Twenty years ago, Eustace Jennings was leading a rudderless life. He committed crimes typical of those suffering from homelessness and drug addiction, including robbing someone of a $10 bus ticket, which resulted in his second felony conviction. He would go on to rob six banks in the course of two weeks in Pierce County, Washington. No one was physically hurt in the commission of his crimes and, had they happened today, when the Three Strikes Law is no longer in effect, Mr. Jennings would have had an opportunity to resolve his offenses. Instead, in 1998, he was sentenced to life without parole.
People who expect to spend the rest of their lives in prison often feel they have nothing to live for and eventually give up. But Mr. Jennings had a different reaction: He completely turned his life around.

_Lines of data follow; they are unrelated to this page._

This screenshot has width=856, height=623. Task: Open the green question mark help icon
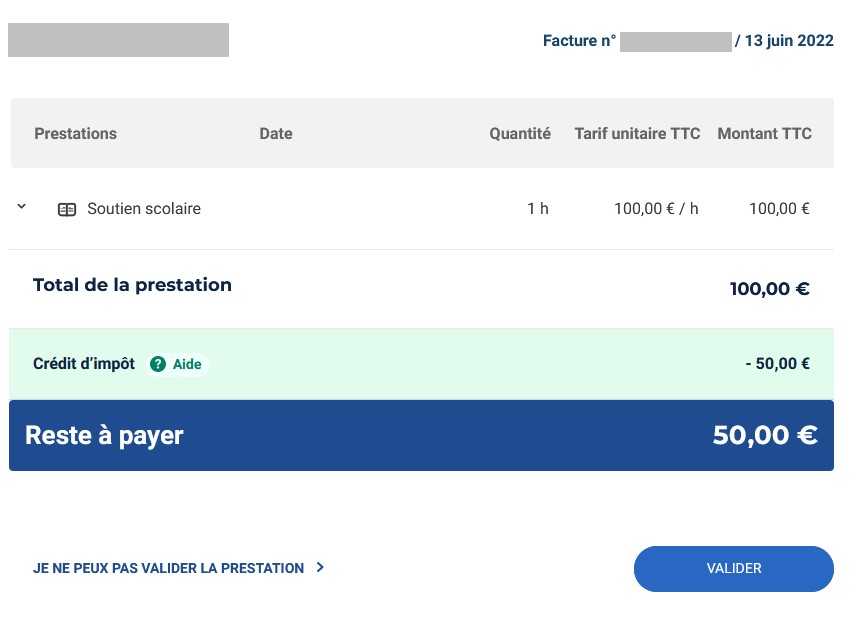[x=158, y=364]
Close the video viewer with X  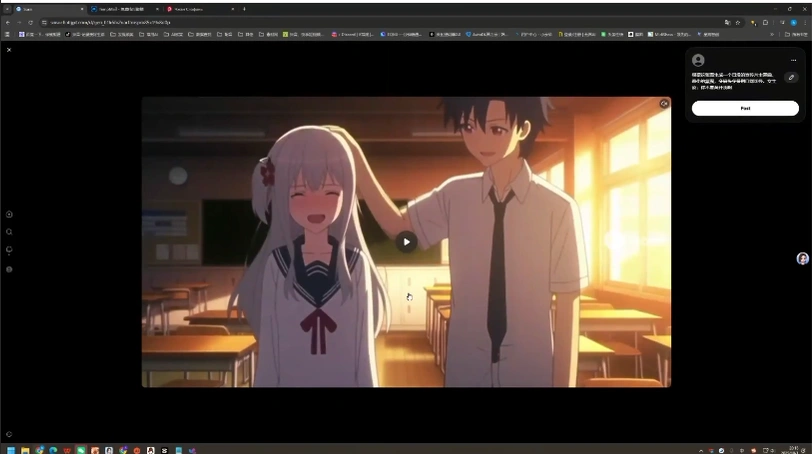(9, 49)
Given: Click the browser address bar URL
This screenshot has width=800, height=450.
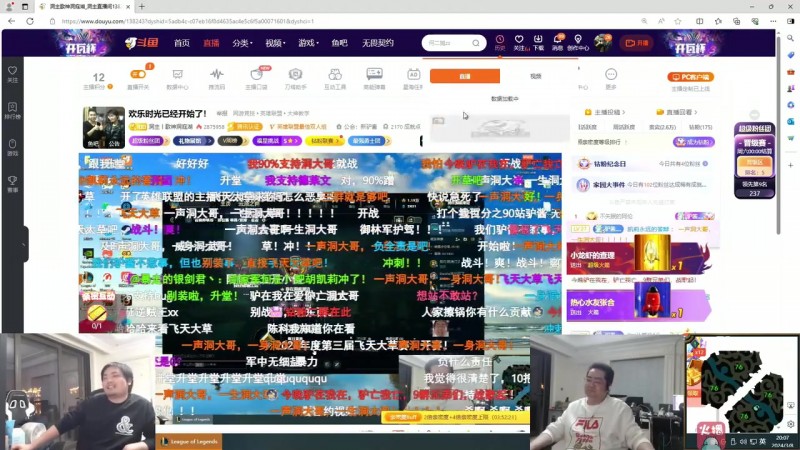Looking at the screenshot, I should 200,20.
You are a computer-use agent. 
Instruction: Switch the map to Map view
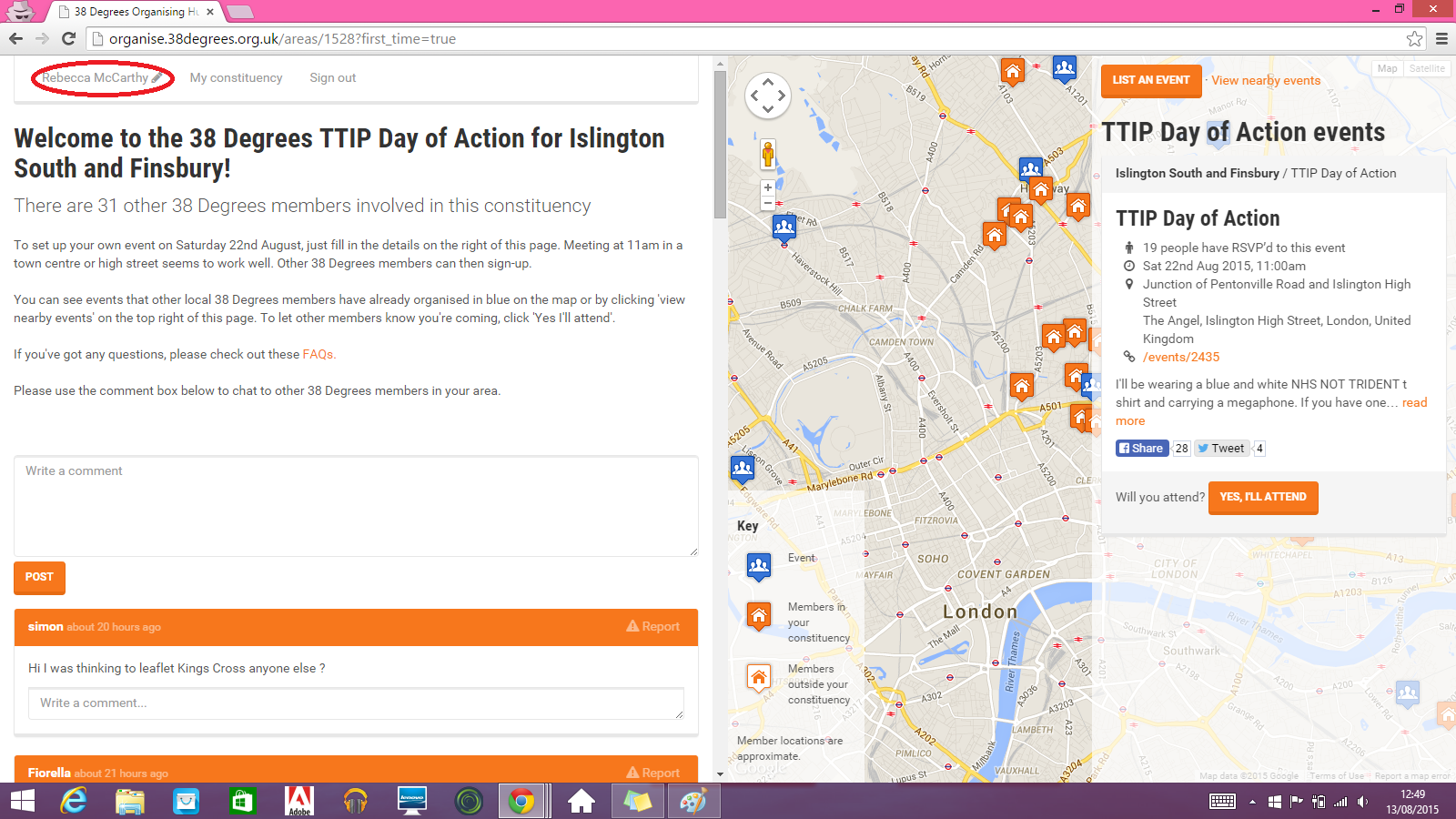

During the following two decades of incarceration, Mr. Jennings achieved an extraordinary record of compliance. He had only one minor infraction (receiving food through improper channels—an outside care package) and not a single failed drug test. He earned dozens of certificates for anger and stress management, nonviolent communication, and other life skills. He became a mentor to other inmates and a leader in the prison's "Bridges to Life" program, which is focused on inmates achieving "responsibility, repentance, and restitution." And he became closer to his family, re-establishing relationships that had been broken during his life of crime.
So when the Seattle Clemency Project asked Mark Bartlett and former associate Ashley Brown (now with Cooley LLP) to assist with a commutation petition for this remarkable man, they immediately and zealously started working on Mr. Jennings' matter. They spoke to him every two weeks and connected with his extended family. At a hearing before the Washington State Clemency and Pardons Board in December 2018, Mark, a former federal prosecutor, noted that Mr. Jennings was about to turn 60, that the recidivism rate for former prisoners his age was extraordinarily low, and that it was costly to keep older people in prison. Still, he added, "If Eustace were the same person he was in 1998, you shouldn't release him. The real and primary reason is, he is a totally changed person."
Family members traveled from as far away as Florida and the islands of Turks and Caicos to testify on his behalf and to persuade the board that Mr. Jennings would have an extensive support network ready to welcome him home. Mr. Jennings himself appeared via video at the hearing and spoke movingly of his transformation.
Convinced that Mr. Jennings deserved a new chance at freedom, the board voted unanimously to recommend that he be released from prison, and in August 2019, Gov. Jay Inslee granted him a conditional commutation. He will be released in February 2020.